## [WORK REQUEST]
Both the line with "At what coordinates should I click to accomplish: Collapse" and the line with "Task: Select the Bedienungshilfen" in the records below must appear in the output, along with every line between them, exactly and with nothing added.

##########

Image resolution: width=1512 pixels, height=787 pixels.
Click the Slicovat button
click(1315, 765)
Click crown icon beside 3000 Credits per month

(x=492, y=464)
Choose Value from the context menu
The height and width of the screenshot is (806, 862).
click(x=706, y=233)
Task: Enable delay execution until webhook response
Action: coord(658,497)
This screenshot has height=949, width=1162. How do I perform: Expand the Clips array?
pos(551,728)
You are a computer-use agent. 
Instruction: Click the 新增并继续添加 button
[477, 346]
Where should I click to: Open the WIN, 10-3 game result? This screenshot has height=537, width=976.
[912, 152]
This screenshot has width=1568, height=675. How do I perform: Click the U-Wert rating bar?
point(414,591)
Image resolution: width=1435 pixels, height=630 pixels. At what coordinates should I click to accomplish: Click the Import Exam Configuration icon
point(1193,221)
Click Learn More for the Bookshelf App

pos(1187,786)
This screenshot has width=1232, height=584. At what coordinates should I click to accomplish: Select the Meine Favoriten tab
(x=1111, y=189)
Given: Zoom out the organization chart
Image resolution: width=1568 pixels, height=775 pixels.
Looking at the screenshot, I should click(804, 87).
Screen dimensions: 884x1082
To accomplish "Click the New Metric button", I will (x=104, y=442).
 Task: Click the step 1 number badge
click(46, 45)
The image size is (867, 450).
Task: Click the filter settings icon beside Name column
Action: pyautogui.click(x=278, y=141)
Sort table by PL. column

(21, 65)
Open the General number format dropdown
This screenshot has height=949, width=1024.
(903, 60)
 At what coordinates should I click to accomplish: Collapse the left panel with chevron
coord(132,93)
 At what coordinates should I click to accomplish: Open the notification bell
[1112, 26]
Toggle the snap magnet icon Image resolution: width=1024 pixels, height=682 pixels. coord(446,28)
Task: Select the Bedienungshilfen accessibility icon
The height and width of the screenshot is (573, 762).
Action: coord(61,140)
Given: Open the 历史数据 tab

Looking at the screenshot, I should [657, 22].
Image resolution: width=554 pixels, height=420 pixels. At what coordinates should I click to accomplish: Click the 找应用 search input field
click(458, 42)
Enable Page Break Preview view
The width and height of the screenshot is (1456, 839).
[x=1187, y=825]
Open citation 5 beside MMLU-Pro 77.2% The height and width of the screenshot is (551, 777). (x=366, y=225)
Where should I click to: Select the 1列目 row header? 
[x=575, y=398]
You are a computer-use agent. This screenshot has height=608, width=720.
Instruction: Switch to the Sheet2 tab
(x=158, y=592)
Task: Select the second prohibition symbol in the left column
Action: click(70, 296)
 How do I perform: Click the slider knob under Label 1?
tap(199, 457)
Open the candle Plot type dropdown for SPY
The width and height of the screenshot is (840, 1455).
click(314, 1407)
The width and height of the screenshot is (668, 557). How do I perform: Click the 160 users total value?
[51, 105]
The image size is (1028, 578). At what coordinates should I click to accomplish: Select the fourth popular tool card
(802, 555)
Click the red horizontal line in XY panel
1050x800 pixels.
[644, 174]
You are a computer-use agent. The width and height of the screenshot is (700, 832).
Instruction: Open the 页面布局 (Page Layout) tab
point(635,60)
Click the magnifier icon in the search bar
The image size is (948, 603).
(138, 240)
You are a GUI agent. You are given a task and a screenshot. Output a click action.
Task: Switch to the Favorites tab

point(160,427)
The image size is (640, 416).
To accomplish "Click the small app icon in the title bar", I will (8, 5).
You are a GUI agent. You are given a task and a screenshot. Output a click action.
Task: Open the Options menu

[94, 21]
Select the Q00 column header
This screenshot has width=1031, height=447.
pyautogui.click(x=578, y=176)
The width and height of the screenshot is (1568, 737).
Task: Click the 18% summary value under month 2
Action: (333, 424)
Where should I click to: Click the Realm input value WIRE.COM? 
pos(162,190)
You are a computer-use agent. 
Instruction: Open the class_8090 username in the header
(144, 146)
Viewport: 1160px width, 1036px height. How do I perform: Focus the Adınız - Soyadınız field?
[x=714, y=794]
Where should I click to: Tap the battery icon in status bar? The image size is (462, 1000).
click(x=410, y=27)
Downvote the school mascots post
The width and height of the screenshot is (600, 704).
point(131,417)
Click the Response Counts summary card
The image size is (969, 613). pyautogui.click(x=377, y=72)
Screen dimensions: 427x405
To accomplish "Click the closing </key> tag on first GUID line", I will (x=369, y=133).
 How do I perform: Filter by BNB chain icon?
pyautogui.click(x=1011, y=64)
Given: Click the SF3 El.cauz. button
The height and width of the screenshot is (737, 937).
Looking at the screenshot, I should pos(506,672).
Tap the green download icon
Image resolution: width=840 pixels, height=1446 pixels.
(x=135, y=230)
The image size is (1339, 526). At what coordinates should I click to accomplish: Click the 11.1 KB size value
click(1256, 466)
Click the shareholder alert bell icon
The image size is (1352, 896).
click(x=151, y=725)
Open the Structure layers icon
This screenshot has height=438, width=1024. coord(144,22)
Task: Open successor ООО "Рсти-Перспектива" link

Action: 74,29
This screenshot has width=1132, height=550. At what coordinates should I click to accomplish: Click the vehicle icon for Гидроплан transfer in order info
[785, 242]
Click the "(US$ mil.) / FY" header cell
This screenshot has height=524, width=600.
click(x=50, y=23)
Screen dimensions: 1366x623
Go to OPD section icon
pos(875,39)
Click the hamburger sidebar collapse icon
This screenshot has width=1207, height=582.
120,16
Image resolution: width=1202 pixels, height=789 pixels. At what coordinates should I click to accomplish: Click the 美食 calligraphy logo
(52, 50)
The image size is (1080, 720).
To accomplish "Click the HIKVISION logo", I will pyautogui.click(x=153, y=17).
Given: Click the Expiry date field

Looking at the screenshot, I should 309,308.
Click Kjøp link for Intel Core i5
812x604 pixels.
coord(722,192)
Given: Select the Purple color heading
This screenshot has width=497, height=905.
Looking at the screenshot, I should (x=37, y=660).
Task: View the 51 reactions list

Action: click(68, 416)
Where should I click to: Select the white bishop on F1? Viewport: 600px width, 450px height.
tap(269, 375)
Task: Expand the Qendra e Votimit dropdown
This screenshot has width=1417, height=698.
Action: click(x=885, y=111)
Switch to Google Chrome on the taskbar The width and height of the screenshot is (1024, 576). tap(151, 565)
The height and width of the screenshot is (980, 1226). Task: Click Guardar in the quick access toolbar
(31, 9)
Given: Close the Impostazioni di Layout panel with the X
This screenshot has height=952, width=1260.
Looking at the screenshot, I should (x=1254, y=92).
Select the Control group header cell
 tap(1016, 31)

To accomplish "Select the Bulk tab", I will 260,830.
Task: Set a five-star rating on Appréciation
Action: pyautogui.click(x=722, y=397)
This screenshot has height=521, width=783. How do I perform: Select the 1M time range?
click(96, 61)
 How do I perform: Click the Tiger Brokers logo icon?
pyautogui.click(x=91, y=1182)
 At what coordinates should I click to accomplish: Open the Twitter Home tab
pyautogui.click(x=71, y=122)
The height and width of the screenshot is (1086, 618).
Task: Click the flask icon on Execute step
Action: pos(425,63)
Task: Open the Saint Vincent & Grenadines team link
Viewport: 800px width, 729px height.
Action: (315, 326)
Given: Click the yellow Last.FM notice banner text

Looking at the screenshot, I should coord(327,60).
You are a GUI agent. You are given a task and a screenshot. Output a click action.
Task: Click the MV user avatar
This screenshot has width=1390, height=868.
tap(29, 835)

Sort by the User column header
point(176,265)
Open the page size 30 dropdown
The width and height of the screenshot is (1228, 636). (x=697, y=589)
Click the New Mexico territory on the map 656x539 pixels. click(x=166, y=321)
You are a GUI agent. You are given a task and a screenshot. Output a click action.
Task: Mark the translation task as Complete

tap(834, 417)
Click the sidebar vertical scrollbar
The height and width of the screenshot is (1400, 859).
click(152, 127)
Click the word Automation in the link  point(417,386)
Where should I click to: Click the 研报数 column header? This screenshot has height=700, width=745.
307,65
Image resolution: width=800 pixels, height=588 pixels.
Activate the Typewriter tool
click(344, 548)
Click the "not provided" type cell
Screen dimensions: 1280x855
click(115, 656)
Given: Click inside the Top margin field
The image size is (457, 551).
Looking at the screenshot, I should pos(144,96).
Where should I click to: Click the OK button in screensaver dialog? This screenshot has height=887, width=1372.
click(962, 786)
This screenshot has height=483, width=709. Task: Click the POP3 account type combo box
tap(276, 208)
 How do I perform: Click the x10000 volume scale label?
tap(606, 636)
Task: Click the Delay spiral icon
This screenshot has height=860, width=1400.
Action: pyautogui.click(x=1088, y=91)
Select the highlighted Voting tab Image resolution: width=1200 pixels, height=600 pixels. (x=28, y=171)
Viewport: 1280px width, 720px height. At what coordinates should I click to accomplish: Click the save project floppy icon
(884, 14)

##########

## [SOLUTION]
 At what coordinates should I click to accomplish: Collapse the left panel with chevron
coord(132,93)
 At what coordinates should I click to accomplish: Open the notification bell
[1112, 26]
Toggle the snap magnet icon Image resolution: width=1024 pixels, height=682 pixels. coord(446,28)
Task: Select the Bedienungshilfen accessibility icon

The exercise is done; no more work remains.